Frente a todas as denúncias de espionagem
internacional que estouraram no ano passado, o governo brasileiro
continua gastando pouco com a defesa cibernética de seus dados. Números
da Lei Orçamentária Anual (LOA) de 2013 indicam que dos R$ 90 milhões
autorizados para a implantação do sistema de defesa cibernética, R$ 69
milhões – pouco mais de dois terços, portanto – foram empenhados, e
menos de R$ 15 milhões foram pagos.
No ano anterior, apenas R$ 61 milhões
foram reservados para esse fim, embora o Congresso tenha autorizado uma
despesa na ordem dos R$110 milhões. Outros gastos com defesa não tiveram
o mesmo investimento modesto. O projeto de construção de submarinos
consumiu perto de R$ 1,6 bilhão em 2013.
O gasto comedido coloca em discussão o
preparo do Brasil para futuros ataques virtuais. E a verdade é que o
país ainda não tem um documento que estabeleça as diretrizes de
estratégia para defesa cibernética, segundo um levantamento feito pelo
Instituto de Pesquisa Econômica Aplicada (Ipea).
Como proceder?
“O Brasil mantém uma postura
internacional de promoção da paz e utilização das Forças para proteger
ou repelir ameaças estrangeiras. Todavia, não se sabe, a priori, quais
seriam as medidas a serem tomadas caso o Brasil se torne vítima de
ataques cibernéticos identificáveis. Para cada grupo de ameaças –
hackers, ativistas, grupos internacionais, países estrangeiros etc. –,
acredita-se que o país irá definir a forma como proceder”, escreveu o
pesquisador Samuel César da Cruz Júnior.
┄┄┄┄┄┄
TAREFA SOLICITADA A
Na listagem, reescreva o trecho que vai da linha com "You are a computer-use" até a linha com "Action: (x=488, y=493)", trocando "folder icon" por "directory icon" e mantendo todo o resto inalterado. Deixe as imagens fora da resposta.
O texto e a listagem são materiais independentes entre si.
┄┄┄┄┄┄
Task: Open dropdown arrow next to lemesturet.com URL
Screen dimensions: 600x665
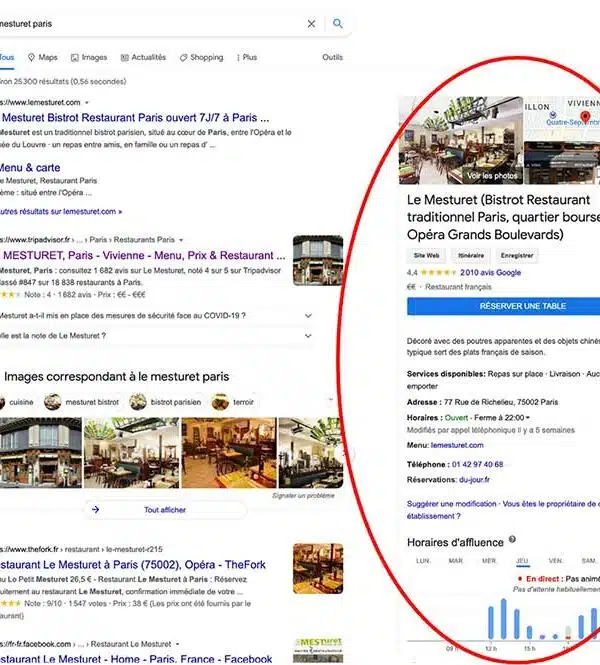Action: (87, 103)
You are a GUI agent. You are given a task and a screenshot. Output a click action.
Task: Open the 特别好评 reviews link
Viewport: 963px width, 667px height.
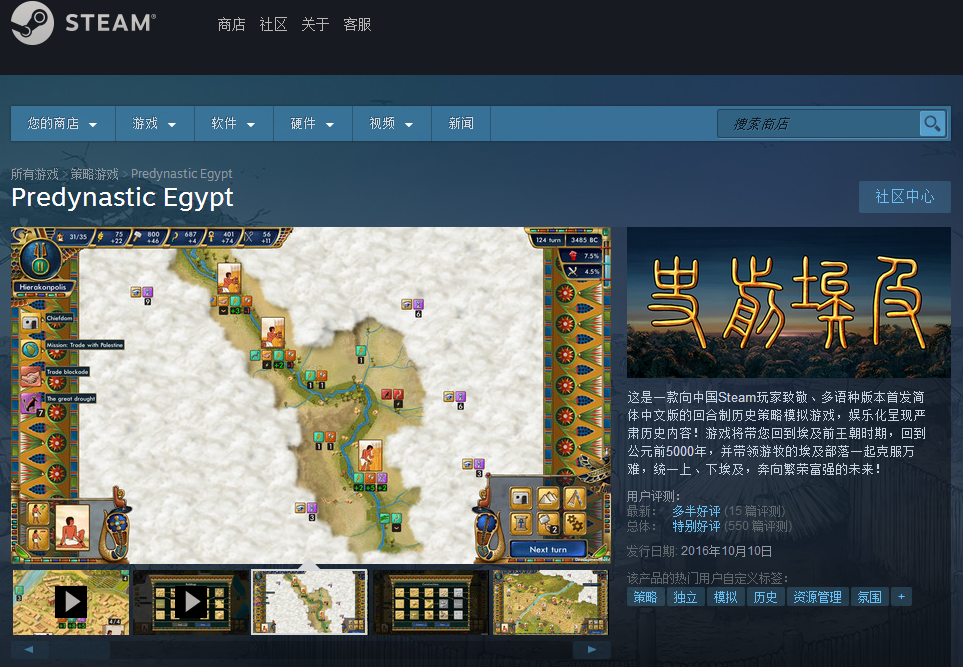(x=696, y=526)
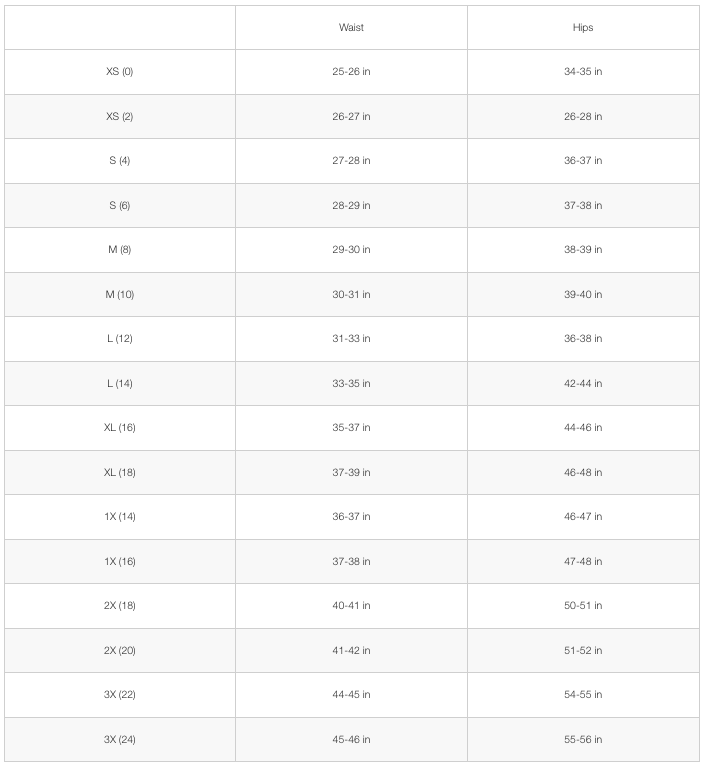Select the XL (16) size label
703x767 pixels.
pyautogui.click(x=119, y=428)
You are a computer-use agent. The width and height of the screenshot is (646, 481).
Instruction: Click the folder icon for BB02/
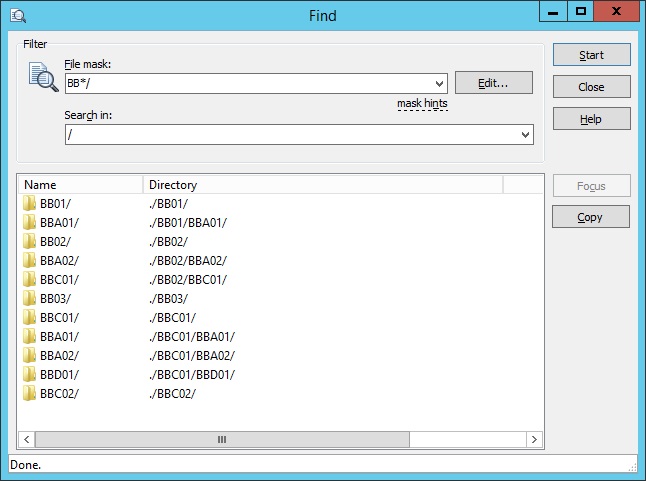pyautogui.click(x=29, y=242)
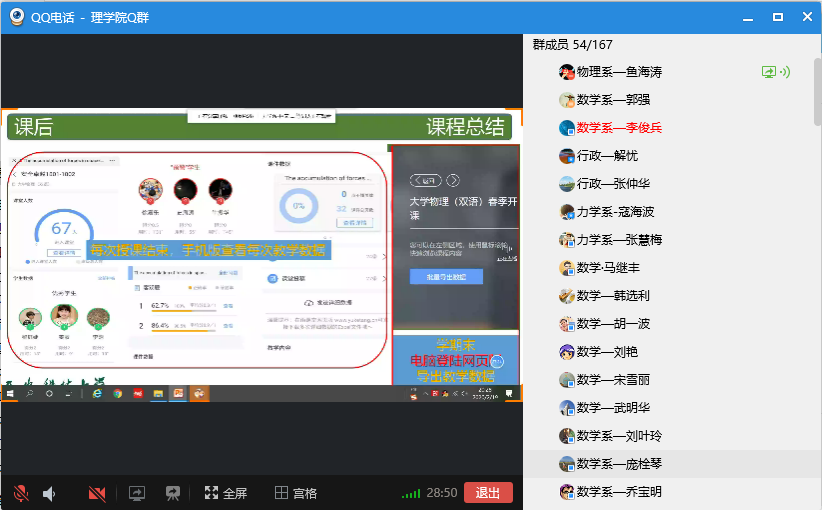822x510 pixels.
Task: Leave the call with 退出 button
Action: (x=488, y=493)
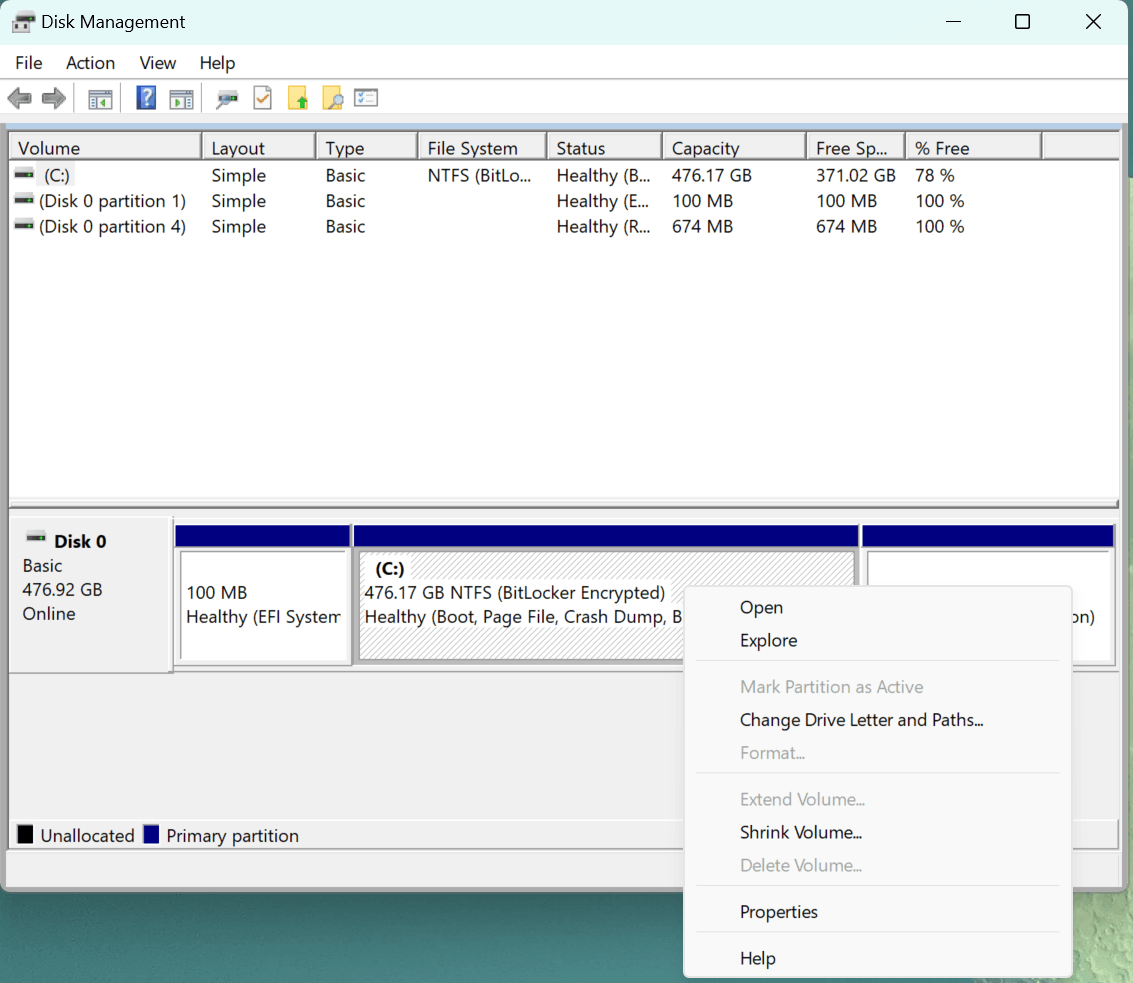The height and width of the screenshot is (983, 1133).
Task: Click the 100 MB EFI System partition block
Action: pos(263,604)
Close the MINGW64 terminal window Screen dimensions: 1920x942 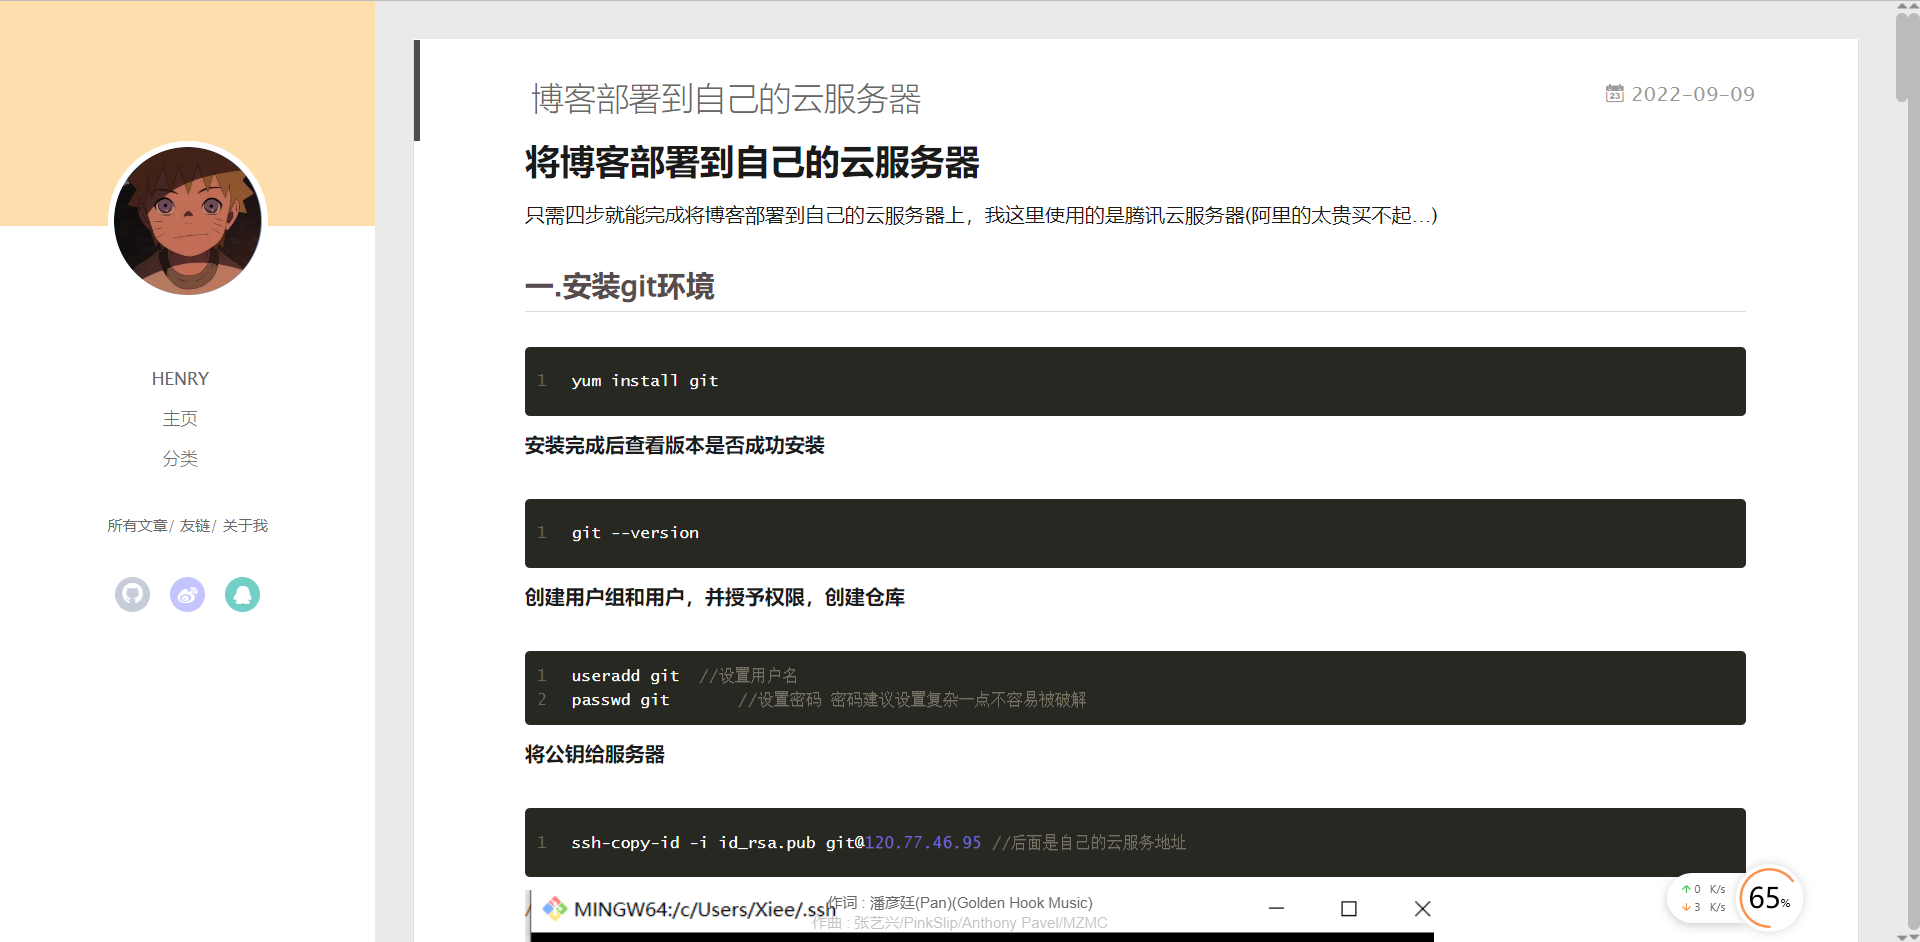tap(1422, 909)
┄┄┄┄┄┄
TAREFA SOLICITADA B
Repita, sem nenhuma alteração, o trecho do texto sobre defesa cibernética que vai de "O gasto comedido" até "Como proceder?".

SOLUÇÃO DA TAREFA A
You are a computer-use agent. The width and height of the screenshot is (646, 481).
Instruction: Click the directory icon for BB02/
pyautogui.click(x=29, y=242)
822x510 pixels.
Task: Leave the call with 退出 button
Action: (x=488, y=493)

SOLUÇÃO DA TAREFA B
O gasto comedido coloca em discussão o
preparo do Brasil para futuros ataques virtuais. E a verdade é que o
país ainda não tem um documento que estabeleça as diretrizes de
estratégia para defesa cibernética, segundo um levantamento feito pelo
Instituto de Pesquisa Econômica Aplicada (Ipea).
Como proceder?